Als Jugendlicher erkannte Martin Dannecker bald, dass sein Blick auf das gleiche Geschlecht für ihn der interessantere war – und das in einer Zeit und in einem Umfeld, in denen nicht nur Homosexualität, sondern auch Sexualität insgesamt ein Tabuthema war.
"Auch in der Familie hat man nicht darüber gesprochen. Das war so eine Erfindung in Peergroups: Wir haben natürlich als Jungs darüber gesprochen, was mit uns vorgeht, welche Veränderungen da sind und welche Fantasien. Und da war natürlich schon die Differenz spürbar, dass ich merkte, es gibt ein Begehren, das in eine andere Richtung weist. Also das, was die anderen thematisieren, in welche Richtung das Begehren weist, das gilt für mich nicht in dieser Weise, weil ich einfach merkte: Mir fehlt die Begeisterung dafür."

Sprechen über den eigenen Lebenszusammenhang

Nach einer Ausbildung zum Industriekaufmann wird Dannecker staatlich diplomierter Schauspieler, um sich kurz darauf der Soziologie und schließlich der Sexualwissenschaft zuzuwenden. Als Universitätsprofessor, Sexualtherapeut, Supervisor, Buchautor und Aktivist hat er wie kein zweiter die deutsche Gesellschaft in ihrem Umgang mit der Homosexualität begleitet. Gerade wegen seiner eigenen Lebenserfahrung war es ihm besonders wichtig, immer die nötige Distanz zu dem Thema zu wahren.

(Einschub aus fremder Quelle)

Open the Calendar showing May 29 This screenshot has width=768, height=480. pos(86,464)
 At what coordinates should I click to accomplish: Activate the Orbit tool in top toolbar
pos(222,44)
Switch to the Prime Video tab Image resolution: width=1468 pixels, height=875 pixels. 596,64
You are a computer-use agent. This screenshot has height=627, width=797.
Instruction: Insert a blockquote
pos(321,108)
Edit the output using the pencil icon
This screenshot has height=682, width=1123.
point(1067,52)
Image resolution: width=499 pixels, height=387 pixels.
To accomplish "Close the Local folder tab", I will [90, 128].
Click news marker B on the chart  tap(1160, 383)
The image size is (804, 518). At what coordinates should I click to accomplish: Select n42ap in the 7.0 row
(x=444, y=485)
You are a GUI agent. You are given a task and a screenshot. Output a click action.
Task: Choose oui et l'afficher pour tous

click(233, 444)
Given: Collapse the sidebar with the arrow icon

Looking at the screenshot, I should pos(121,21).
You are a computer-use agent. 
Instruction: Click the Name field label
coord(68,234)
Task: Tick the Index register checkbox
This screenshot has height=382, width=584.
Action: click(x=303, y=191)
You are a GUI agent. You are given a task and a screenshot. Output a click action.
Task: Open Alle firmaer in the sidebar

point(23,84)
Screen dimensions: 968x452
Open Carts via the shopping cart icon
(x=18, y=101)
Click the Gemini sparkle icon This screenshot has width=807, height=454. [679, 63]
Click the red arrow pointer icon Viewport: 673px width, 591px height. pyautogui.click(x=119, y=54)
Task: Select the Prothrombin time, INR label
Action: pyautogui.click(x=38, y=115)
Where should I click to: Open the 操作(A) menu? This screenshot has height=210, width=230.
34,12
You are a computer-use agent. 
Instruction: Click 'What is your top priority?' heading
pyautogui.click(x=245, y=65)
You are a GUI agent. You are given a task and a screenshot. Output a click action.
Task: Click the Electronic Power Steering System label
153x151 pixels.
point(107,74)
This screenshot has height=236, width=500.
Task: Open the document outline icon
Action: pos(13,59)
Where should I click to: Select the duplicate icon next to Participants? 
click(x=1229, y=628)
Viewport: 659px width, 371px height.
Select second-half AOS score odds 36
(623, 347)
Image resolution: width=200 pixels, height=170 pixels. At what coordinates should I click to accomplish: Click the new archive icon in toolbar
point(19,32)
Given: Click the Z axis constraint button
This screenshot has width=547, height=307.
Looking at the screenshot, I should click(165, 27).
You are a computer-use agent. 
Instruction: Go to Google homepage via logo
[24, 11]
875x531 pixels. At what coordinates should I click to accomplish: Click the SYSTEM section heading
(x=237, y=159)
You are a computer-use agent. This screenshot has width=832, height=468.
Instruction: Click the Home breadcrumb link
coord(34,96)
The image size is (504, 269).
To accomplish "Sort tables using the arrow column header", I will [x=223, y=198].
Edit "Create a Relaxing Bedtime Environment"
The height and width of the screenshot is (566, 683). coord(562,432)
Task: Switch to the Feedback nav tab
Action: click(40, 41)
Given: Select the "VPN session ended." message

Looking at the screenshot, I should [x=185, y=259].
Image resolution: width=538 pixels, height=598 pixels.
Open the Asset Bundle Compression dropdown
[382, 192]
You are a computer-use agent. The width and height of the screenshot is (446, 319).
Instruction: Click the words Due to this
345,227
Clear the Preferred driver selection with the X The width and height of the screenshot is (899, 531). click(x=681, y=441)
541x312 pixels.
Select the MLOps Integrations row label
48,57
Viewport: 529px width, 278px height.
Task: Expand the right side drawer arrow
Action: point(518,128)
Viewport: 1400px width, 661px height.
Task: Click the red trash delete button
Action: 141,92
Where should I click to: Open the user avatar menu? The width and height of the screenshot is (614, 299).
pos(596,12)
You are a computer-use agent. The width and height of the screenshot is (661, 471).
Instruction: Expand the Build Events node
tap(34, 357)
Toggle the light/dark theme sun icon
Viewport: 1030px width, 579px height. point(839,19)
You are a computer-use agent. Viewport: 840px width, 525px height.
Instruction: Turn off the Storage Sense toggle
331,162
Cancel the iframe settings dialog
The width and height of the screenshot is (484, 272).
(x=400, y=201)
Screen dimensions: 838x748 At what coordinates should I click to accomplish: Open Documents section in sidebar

"Die eigene Betroffenheit ist dann manchmal schwierig, wenn man über einen Lebenszusammenhang spricht, dem man selber angehört, so dass man so weit gehen muss, dass man sich, wenn man so möchte, selbst infrage stellt. Nichts ist schrecklicher, als aus der eigenen Lebenserfahrung eine Privattheorie zu machen – das ist uninteressant und langweilig und bringt weder das Verständnis noch die Welt weiter."